The Way Golf Should Be Played
Inverness’ caddie program dates back nearly to the Club’s inception in the early 1900s. More than eight decades have passed since the 1920 Inverness yearbook set forth many of the “caddie” rules that remain in effect today. Caddies registered daily with the caddie master and were sent out in turn. Since then, the advent of the motorized golf cart caused the demise of caddies programs at many clubs. At Inverness, however, carts roll down the fairways only under limited circumstances, and caddies remain very much a part of the daily golf experience.

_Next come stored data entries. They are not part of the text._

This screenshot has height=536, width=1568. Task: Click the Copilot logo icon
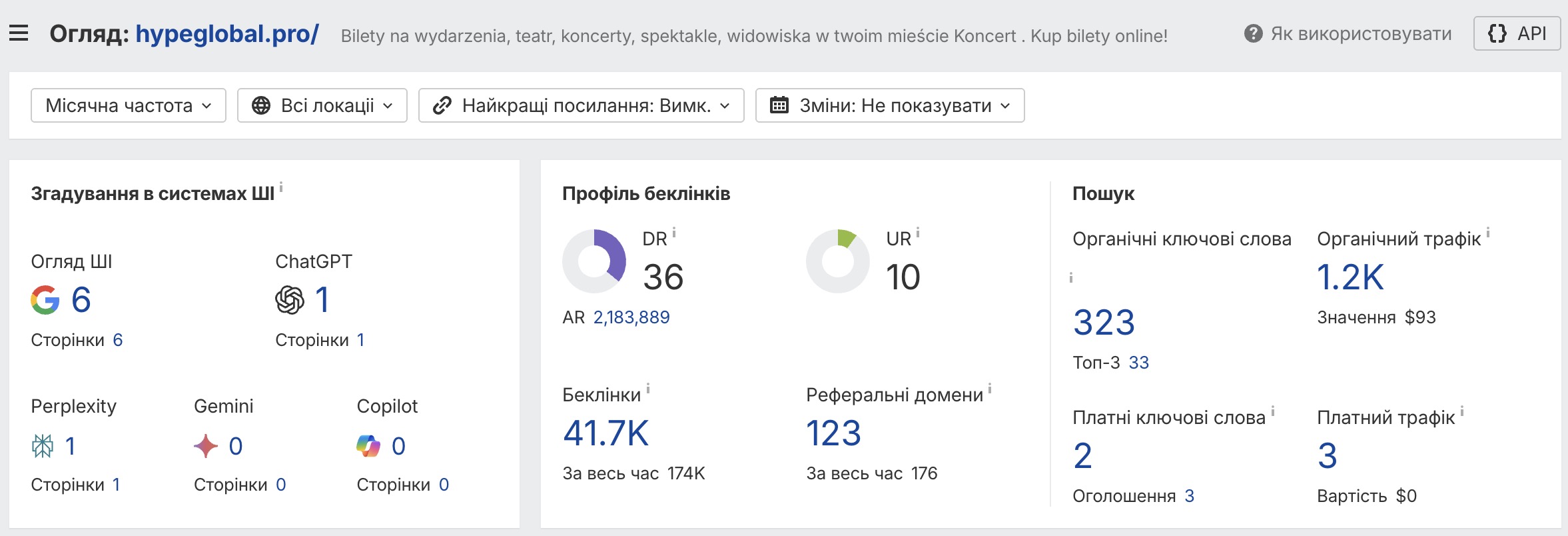pos(368,446)
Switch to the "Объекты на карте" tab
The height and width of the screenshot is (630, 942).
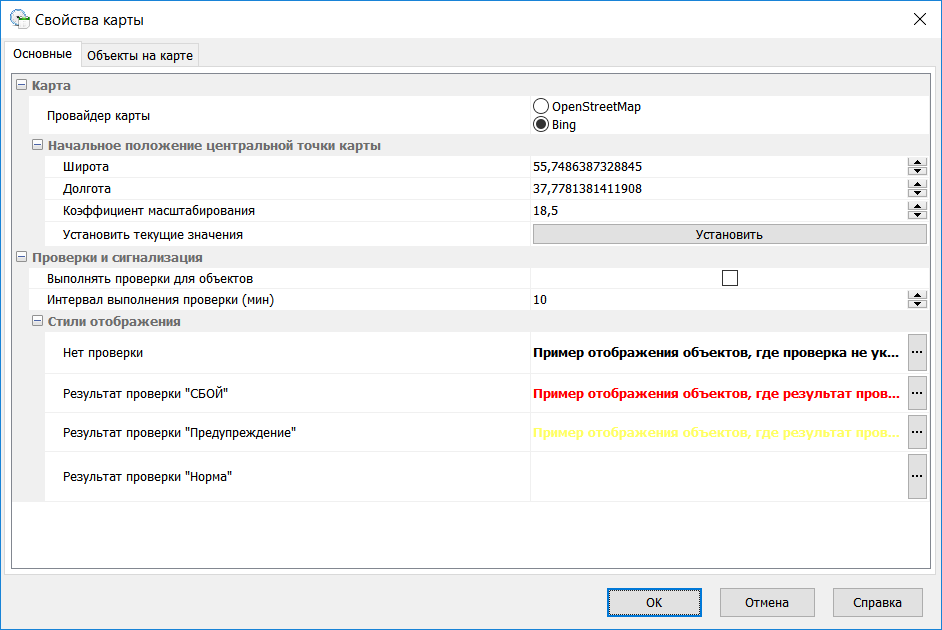tap(139, 55)
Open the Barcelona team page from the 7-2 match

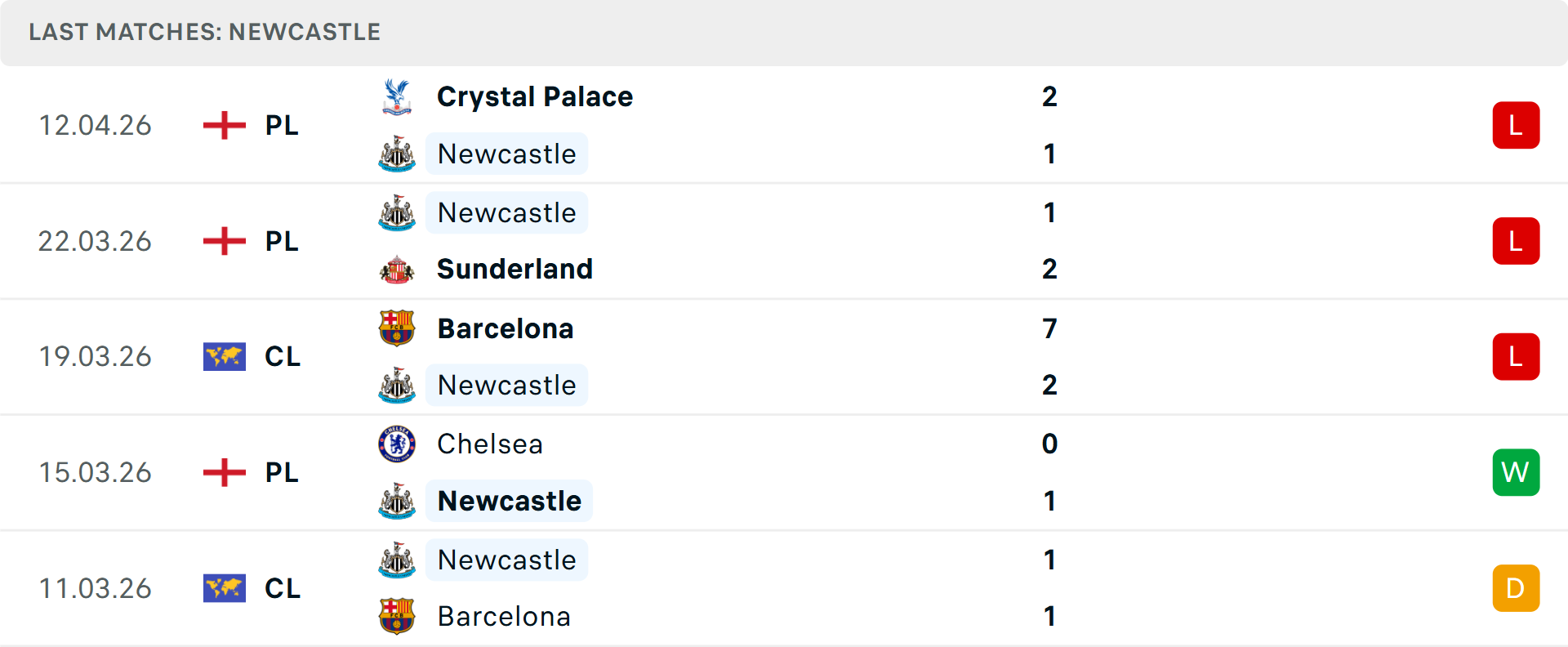point(505,328)
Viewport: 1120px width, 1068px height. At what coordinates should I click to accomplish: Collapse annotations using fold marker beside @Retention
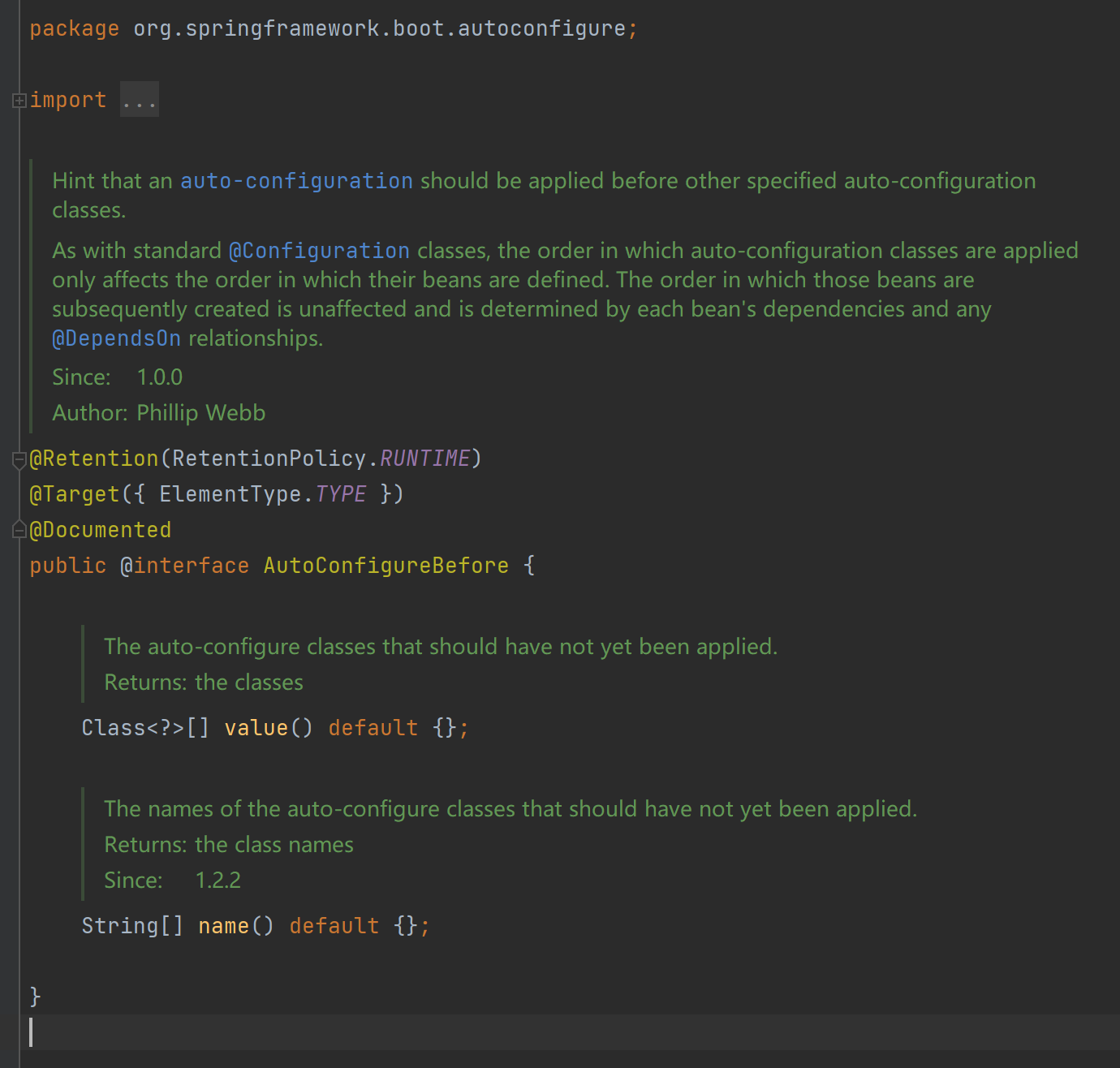19,460
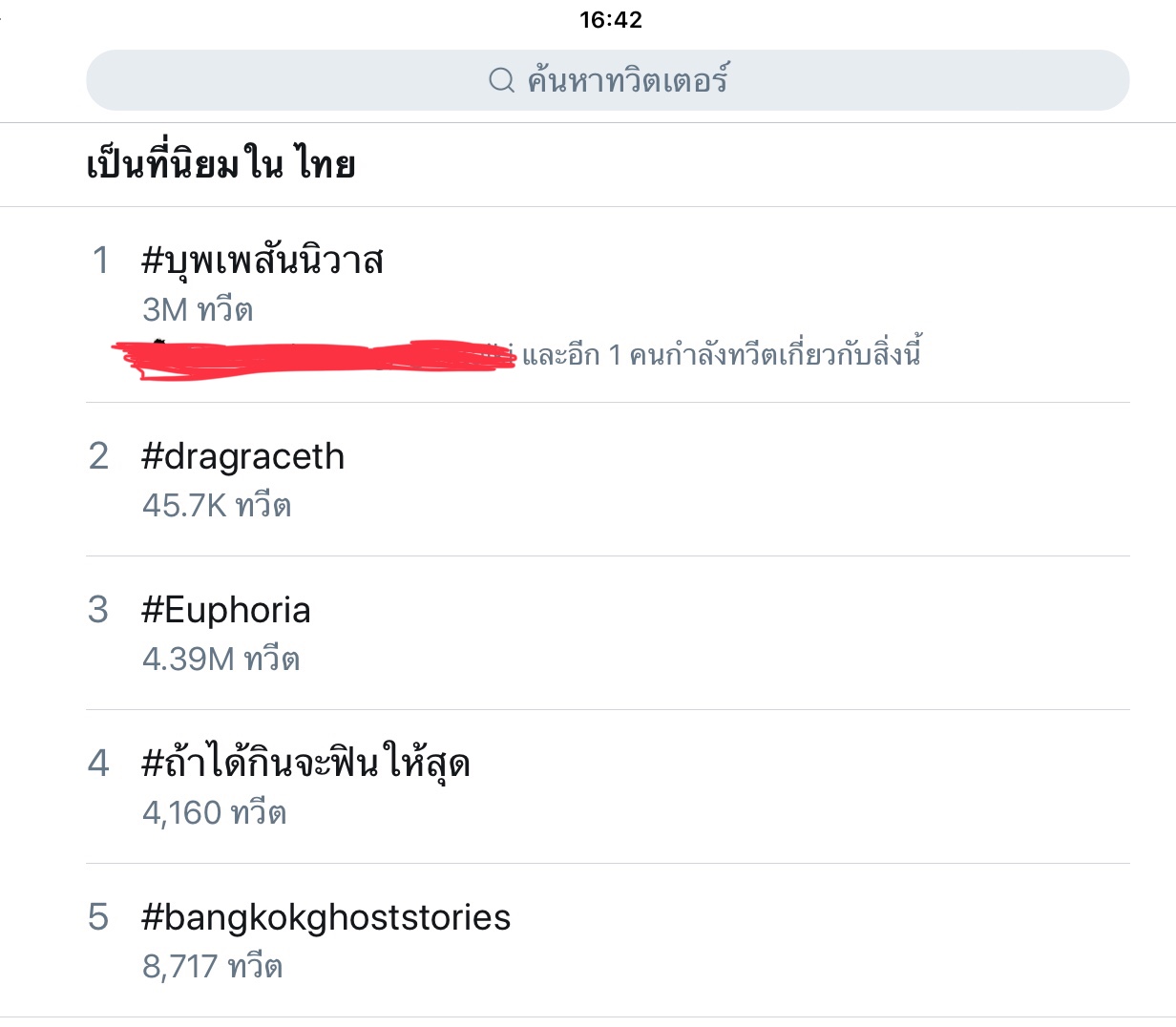This screenshot has width=1176, height=1027.
Task: Click the 3M ทวีต count
Action: (198, 310)
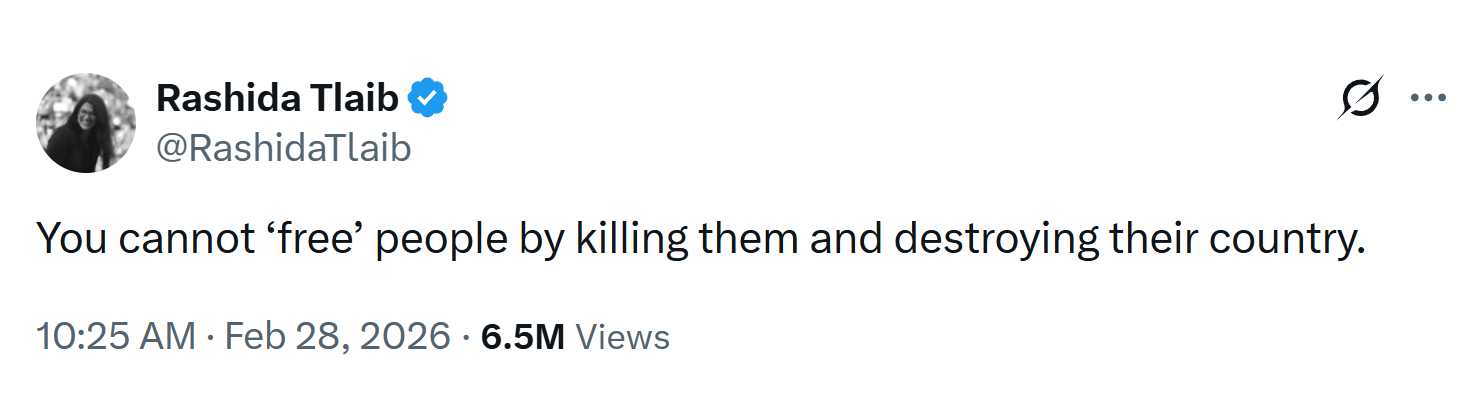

Caddies at Inverness are not only trained how to master the work of a caddie, but learn the game of golf. They are taught how to anticipate golfers’ needs and establish rapport. As one of the largest employers of teenagers in the Toledo metropolitan area, Inverness Club employs about 400 caddies annually. Every aspect of the job is covered including counting and sorting clubs, caring for the golfer’s equipment, where to stand, how to follow the flight of the ball, how to pace-off yardage, tending flags, and social skills. The traditional spirit that is displayed throughout Inverness Club extends onto the golf course with the Club’s caddie program.
Evans Scholarship Program
The 1920 Inverness yearbook included an honorary member listing for Charles Evans, Jr., who later became the “patron saint of the caddies,” and in whose name the Evans Scholarship program is named. Today, more than 100,000 golfers contribute annually to this scholarship program that provides full college tuition and housing for an average of 825 caddie-scholars annually at nineteen universities. Inverness has the largest caddie program in Ohio and claims more than 125 Evans Scholars alumni.